バイカウツギ     (その22)
                  

昨夜ロンドンから帰った疲れで夫の茂男はまだ起きていない。茂男が起きてくる前に花を替えよう。そう思って紀子は庭に出た。花の終わったツツジとシャクナゲの奥に、バイカウツギとキンシバイが咲いていた。紀子は一瞬迷ったけれど、黄色いキンシバイを一枝切った。両手が露で濡れた。そのまま玄関へ向い、用意しておいた黒い竹組みの花かごに挿して、履物入れの上に置いた。どうしてバイカウツギを切らなかったのだろう。ふと湧いた疑問を詮索する代わりに、紀子の回想が始まった。

翌日に新製品発表会を控えていた日のランチタイムだった。同期の岡野伸治が取引先の女子社員と婚約したとの話を同僚から聞いた。紀子は平静を装うのに懸命になった。

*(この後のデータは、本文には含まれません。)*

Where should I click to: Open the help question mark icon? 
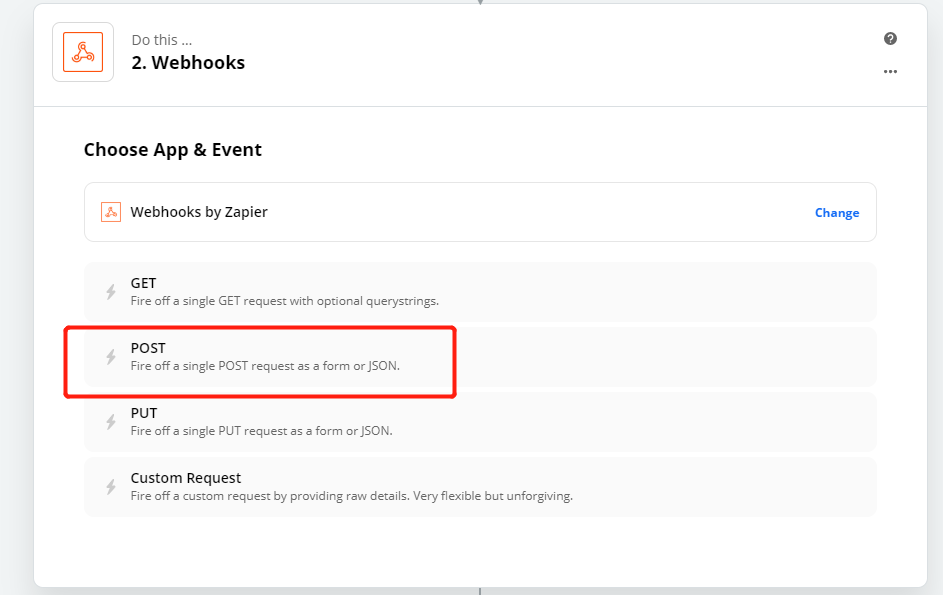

その日の午後は仕事に集中できない半日だった。アパートに帰り、翌日のパーティー用に、半ば岡野伸治を意識して用意しておいた洋服を箪笥に戻した。何にしよう。兎に角、心の浮き立つようなものを着る気分ではなかった。迷いに迷った末に決めたのは、白の襟なしのピンタックブラウス。背中に丸い小さいボタンが一列に並んでいる。下は、もえぎ色のジョーゼットを2枚重ねたロングスカート。ベルトはねずみ色に近い茶色。

    
紀子はマーケティング部の一員として、新製品発表会とそれに続くパーティーに出席した。岡野伸治の姿もチラッと見えたが、近寄らないようにした。顔見知りの取引先の相手を一通りした。料理を取りにテーブルに近づくと、飾ってあった花の中から、白い花を一輪抜いて胸ポケットに差した男性と目が合った。
「この花、持って帰って部屋に飾ります。あなたの代わりに。」
紀子に微笑むと、男性は急ぎ足で出口に向かって去ってしまった。一瞬踵が出口に向いたが、紀子は思いとどまった。    
テーブルの花を見ると、男性が抜いた白い花はバイカウツギだった。父が好きで庭に植えてあった花。梅雨入りの頃になると、父が一輪挿しに挿して紀子の机の上に置いてくれた花だ。その父ももうこの世にいない。今日、紀子が選んだ洋服は、父の好きだったバイカウツギをイメージして選んだ組み合わせだった。男性のひとことが紀子は嬉しかった。

その夜紀子は、脱いで壁にかけた洋服を眺めながら、記憶に朧気に残っている男性の顔をはっきりしたものにしようとしたが、思い出せたのは父の顔だけだった。

茂男と結婚し、住むことになった家の庭に、紀子はバイカウツギの苗を植えた。3年目の梅雨入りの頃、初めて白い花を付けた。まだ樹高が低いので短く切り、一輪挿しに挿して玄関の履物入れの上に置いた。
「おっ、僕の好きな花だ。」
意外にも茂男はそう言って喜んだ。

あれから三十数年。バイカウツギを玄関に飾ることは、梅雨入り時の紀子の儀式となった。茂男もそれを待ち望んでいた。それが、今朝はどうしたのだろう。キンシバイを飾ることになった。紀子は自分の中で何かが変わり始めていることを感じていた。